= Berlin Graduate School of Social Sciences =

== History ==
Emerging from the Graduiertenkolleg “Das Neue Europa”, the Berlin Graduate School of Social Sciences has been founded in 2002. For a five-year period the BGSS has been a pilot project by the German Academic Exchange Service (German Deutsche Akademische Austauschdienst). In 2007 the Graduate School became an integral part of the Department of Social Sciences at Humboldt University Berlin. Since November 2007 the doctoral program is funded by the Excellence Initiative of the German federal and state governments.

== Research areas ==
Research at the BGSS is focused on the comparative analysis of social inclusion and democratic performance of modern societies.

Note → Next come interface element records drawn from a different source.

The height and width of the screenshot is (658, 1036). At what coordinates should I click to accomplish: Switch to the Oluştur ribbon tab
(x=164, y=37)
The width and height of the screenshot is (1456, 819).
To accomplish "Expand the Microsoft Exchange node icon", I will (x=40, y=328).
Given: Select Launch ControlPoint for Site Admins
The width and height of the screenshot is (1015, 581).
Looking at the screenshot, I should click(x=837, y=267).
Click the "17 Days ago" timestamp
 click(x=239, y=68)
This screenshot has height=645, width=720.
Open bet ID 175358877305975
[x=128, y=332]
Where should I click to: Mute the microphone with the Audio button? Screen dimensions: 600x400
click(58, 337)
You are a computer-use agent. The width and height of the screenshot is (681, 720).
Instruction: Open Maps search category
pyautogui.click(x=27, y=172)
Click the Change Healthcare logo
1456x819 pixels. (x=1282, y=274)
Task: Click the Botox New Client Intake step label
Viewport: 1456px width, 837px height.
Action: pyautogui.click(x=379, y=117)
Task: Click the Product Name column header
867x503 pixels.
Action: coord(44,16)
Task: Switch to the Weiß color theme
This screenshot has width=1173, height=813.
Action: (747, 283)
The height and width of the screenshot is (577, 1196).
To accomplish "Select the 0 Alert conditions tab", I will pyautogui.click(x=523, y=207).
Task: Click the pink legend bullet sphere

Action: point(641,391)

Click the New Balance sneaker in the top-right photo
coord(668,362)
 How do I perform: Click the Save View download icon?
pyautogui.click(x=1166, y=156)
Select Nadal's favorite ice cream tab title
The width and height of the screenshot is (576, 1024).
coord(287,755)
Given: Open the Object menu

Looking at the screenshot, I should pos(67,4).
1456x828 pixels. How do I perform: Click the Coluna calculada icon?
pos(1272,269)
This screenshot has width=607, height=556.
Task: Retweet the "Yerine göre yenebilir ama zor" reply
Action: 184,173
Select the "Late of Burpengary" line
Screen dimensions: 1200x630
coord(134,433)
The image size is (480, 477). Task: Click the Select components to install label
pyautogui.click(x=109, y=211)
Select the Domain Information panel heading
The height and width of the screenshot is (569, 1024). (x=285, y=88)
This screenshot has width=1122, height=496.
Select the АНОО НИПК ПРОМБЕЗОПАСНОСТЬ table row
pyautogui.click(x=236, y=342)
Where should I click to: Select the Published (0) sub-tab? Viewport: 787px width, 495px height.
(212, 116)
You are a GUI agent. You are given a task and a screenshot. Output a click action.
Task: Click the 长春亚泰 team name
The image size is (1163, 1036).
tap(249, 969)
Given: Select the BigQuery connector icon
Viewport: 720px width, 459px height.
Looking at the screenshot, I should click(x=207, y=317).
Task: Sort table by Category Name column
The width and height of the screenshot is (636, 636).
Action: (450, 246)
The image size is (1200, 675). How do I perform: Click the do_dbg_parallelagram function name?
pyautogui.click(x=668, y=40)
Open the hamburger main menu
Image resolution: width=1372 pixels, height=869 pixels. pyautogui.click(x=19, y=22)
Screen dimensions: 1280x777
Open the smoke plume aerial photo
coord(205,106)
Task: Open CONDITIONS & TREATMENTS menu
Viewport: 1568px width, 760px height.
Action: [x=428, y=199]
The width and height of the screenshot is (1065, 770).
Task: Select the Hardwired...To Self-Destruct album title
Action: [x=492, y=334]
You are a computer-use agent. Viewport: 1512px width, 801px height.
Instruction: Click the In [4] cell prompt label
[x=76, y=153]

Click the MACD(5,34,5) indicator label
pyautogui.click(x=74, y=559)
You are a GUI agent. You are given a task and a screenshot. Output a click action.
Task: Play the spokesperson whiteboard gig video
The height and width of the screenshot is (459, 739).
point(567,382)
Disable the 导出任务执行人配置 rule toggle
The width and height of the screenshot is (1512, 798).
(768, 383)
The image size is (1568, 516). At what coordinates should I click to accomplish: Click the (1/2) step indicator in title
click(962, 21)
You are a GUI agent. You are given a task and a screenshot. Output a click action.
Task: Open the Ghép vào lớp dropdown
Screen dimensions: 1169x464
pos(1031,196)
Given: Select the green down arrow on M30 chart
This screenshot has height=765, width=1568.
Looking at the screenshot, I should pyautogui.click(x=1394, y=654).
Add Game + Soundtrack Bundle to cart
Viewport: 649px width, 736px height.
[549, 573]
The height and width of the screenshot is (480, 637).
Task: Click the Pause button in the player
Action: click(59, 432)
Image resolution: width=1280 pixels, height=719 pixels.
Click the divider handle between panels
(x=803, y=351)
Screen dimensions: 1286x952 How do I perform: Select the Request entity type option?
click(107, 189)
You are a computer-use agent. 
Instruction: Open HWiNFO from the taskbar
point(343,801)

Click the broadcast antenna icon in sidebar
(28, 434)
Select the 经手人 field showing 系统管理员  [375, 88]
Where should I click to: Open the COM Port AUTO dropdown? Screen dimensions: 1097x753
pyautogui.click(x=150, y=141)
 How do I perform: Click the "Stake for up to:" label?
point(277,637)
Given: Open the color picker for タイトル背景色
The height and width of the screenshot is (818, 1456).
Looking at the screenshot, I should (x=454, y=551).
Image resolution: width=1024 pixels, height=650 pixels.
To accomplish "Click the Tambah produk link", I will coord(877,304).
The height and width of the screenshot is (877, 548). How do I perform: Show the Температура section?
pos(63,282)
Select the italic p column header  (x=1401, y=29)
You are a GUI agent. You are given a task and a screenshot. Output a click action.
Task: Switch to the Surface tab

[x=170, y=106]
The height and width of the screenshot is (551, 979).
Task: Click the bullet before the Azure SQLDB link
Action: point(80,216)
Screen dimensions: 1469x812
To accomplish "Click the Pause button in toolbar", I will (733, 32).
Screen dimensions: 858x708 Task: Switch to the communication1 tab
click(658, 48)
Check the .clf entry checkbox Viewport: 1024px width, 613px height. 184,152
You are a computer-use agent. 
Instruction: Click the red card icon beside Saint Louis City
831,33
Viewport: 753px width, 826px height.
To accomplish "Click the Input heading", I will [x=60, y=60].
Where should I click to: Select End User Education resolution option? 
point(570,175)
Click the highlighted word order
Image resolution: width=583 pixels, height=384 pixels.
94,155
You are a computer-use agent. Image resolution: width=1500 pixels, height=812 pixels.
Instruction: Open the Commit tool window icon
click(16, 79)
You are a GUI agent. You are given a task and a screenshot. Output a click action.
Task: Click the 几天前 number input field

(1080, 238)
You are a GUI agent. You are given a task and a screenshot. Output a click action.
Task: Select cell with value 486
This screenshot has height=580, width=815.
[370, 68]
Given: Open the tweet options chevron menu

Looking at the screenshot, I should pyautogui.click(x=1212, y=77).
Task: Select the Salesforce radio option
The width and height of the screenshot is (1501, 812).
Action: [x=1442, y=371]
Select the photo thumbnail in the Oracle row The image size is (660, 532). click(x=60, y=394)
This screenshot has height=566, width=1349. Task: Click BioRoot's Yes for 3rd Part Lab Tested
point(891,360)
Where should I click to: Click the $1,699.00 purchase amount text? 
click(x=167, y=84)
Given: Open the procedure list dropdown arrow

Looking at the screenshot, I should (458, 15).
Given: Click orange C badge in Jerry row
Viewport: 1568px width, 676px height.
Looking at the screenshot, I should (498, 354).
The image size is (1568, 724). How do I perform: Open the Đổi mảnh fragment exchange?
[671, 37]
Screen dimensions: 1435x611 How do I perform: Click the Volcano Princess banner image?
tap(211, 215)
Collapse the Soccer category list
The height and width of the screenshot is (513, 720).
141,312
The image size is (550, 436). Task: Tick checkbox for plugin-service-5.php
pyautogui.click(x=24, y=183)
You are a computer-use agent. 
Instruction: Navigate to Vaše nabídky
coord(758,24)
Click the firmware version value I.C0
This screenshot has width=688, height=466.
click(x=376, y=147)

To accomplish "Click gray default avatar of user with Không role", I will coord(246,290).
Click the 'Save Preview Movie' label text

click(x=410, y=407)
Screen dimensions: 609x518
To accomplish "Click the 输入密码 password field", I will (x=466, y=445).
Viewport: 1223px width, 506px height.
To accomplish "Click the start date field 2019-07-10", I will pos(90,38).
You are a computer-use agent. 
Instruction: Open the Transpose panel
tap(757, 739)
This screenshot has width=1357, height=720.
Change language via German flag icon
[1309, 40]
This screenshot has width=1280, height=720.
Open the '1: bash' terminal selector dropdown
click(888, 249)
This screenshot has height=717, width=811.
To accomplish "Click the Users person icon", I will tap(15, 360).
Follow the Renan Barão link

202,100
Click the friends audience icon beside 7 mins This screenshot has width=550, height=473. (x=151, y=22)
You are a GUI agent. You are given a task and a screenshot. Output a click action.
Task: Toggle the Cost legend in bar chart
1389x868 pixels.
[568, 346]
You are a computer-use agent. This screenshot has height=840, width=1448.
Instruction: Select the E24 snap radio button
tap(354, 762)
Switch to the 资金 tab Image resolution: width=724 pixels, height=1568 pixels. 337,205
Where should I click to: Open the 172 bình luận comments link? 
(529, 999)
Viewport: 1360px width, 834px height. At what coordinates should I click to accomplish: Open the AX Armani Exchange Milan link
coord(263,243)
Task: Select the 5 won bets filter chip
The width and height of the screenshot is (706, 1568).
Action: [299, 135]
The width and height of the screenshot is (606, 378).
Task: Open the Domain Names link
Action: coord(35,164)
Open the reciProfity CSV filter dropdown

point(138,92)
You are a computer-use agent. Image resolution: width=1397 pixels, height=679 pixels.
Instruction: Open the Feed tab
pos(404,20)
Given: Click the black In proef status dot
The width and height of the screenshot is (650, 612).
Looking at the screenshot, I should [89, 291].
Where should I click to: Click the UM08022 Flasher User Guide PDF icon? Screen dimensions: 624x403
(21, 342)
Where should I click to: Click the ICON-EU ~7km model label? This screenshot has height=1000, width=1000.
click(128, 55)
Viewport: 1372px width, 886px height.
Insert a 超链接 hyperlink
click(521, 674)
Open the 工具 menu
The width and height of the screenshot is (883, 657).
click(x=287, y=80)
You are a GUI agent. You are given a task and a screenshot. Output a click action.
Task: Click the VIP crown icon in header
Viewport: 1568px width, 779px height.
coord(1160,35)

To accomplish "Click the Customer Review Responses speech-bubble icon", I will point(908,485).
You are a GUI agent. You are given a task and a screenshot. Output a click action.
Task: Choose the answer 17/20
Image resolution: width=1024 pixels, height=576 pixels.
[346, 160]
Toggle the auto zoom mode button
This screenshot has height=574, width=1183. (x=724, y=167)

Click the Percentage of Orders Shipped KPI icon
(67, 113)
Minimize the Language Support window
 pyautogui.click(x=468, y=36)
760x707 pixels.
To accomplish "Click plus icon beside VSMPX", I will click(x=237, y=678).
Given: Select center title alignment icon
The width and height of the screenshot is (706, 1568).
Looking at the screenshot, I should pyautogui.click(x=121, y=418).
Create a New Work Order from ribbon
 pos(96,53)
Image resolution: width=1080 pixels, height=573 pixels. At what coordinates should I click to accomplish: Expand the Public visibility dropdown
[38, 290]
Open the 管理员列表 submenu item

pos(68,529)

Recently, the role of knowledge in democratic societies has been added as a third research focus.

===Varieties of inclusion===
This research area is concerned with the question whether and how modern societies are able to cope with contemporary problems of inclusion and exclusion, discrimination and diversity, heterogeneity and individualization. Topics are:
- Social inequality, well-being and justice
- Social protest and social conflict
- Migration and cultural diversity
- Conflict in and management of collective identities

===Varieties of democracy===
This research area looks at the conditions of the establishment, stability and development of democratic structures in modern societies. Topics are:
- Performance of mature and young democracies
- Processes of democratization, and the resilience of autocracy
- Multilevel and multinational policy
- Political institutions, political conflict, and the welfare state

===Varieties of knowledge===
This research area is concerned with the role of scientific and non-scientific knowledge in the reproduction of democratic societies. Topics include:
- Scientific knowledge in processes of policy-making
- The impact of science on processes of inclusion and democratization
- Communicating knowledge in public spheres
- The governance of science

== Networks ==
The BGSS collaborates with the following non-university research institutions exchanging doctoral and senior researchers.
- Social Science Research Center Berlin (German Wissenschaftszentrum Berlin für Sozialforschung)
- Centre Marc Bloch
- Institute for Research Information and Quality Assurance (German Institut für Forschungsinformation und Qualitätssicherung)
- Hertie School of Governance
- German Institute for Economic Research (German Deutsches Institut für Wirtschaftsforschung)

The BGSS is host university of European PhD in Socio-Economic and Statistical Studies (SESS.EuroPhD), a consortium of European universities awarding the Doctor Europeus or European PhD.
Since 2010, Craig Calhoun is Einstein Visiting Fellow at BGSS.

== Notable faculty members ==
- Klaus Eder (Director of BGSS)
- Jutta Allmendinger (WZB)
- Hans Bertram
- Talja Blokland
- Hans Blokland
- Jürgen Gerhards
- Ellen Immergut
- Markus Jachtenfuchs
- Ruud Koopmans
- Wolfgang Merkel (WZB)
- Herfried Münkler
- Hildegard Maria Nickel
- Michael Zürn (WZB)

== Doctoral researcher activities ==
In 2010 doctoral researchers of BGSS and WZB organized the “Berlin Summer School in Social Sciences – Linking Theory and Empirical Research”. They also publish an Online Working Paper Series.

== Sources ==
- Website of Berlin Graduate School of Social Sciences: Faculty retrieved on August 23, 2011.